Cass’s hand clenched around her dagger. This was different. She wasn’t a demon. She didn’t want to hurt anything like that.
Soul Guard has increased to level 10.
And she couldn’t let this monster do so either.
She threw a Tempest Blade at the demon, a blade of invisible wind racing across the cathedral. It sliced across the demon’s tattered wrist. Blood spurted from the wound, a paper cut amid the grotesque wounds it had already accumulated. The demon did not release his prey.
The dragon rammed into the demon and paladin, body checking the pair across the room. Paladin and demon bounced over the floor, the paladin sprawling amid the others, the demon slamming into the central altar.
The dragon roared and charged after it, the purple Fairy Fire the only thing in the dragon’s eyes.

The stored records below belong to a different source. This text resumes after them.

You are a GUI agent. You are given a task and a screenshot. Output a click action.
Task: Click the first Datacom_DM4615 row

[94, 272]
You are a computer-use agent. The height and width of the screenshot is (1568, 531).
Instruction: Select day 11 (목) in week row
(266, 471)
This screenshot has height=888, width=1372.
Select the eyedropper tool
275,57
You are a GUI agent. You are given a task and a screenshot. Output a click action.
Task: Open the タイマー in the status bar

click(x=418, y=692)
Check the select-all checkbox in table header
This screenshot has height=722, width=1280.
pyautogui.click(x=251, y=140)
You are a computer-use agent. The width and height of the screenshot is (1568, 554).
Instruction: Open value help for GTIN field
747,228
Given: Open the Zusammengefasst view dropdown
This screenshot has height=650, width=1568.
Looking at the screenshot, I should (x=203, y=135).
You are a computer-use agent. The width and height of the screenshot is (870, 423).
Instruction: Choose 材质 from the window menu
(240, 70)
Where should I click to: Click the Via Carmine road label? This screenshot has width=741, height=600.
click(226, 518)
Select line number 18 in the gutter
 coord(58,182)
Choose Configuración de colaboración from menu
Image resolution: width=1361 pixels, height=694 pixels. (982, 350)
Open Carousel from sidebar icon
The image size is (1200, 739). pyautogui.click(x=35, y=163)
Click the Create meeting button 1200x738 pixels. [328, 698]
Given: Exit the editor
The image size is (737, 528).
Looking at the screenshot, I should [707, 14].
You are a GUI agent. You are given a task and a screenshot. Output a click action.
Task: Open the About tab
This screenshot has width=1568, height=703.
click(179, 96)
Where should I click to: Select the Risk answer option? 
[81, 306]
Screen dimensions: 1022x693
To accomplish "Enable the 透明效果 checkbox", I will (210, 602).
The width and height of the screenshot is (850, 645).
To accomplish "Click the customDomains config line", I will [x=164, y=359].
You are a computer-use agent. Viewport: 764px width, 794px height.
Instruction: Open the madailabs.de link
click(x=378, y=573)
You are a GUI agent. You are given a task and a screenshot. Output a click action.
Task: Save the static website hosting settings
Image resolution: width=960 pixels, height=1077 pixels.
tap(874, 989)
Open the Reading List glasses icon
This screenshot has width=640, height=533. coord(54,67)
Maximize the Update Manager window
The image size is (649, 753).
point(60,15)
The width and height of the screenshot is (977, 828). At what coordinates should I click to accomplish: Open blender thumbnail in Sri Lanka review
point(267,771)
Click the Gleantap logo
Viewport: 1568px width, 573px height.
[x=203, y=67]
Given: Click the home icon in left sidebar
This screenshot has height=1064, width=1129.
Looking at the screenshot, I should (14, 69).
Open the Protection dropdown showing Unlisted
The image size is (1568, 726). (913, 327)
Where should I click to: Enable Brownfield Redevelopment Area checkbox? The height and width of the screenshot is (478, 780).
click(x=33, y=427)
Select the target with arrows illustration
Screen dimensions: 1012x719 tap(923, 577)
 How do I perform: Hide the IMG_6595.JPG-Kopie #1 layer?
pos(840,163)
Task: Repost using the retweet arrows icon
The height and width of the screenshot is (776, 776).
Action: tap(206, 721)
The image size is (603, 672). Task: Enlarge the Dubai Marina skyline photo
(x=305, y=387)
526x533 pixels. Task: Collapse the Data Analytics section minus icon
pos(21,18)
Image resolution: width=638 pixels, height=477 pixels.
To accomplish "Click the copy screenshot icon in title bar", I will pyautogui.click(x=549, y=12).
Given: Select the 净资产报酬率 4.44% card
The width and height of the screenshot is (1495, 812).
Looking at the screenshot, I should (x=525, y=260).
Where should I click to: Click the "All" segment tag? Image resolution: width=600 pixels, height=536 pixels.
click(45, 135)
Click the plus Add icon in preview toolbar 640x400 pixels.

On the ground, the demon clawed itself into a sitting position, its back to the altar, the fallen priestess’s corpse beside it. It held a hand over her chest, its long fingers twisting in arcane gestures.
Blood rose from her torn viscera. It pooled in the air, growing and glowing with crimson promise.
Call of Blood
[A skill for accumulating the fallen life force of foes for use in further skills.]
Oh, that couldn’t be good.
Cass leapt forward, a Tempest Blade whirling to her dagger’s edge, sparking with electricity. She threw it, sending it flying for the creature’s neck.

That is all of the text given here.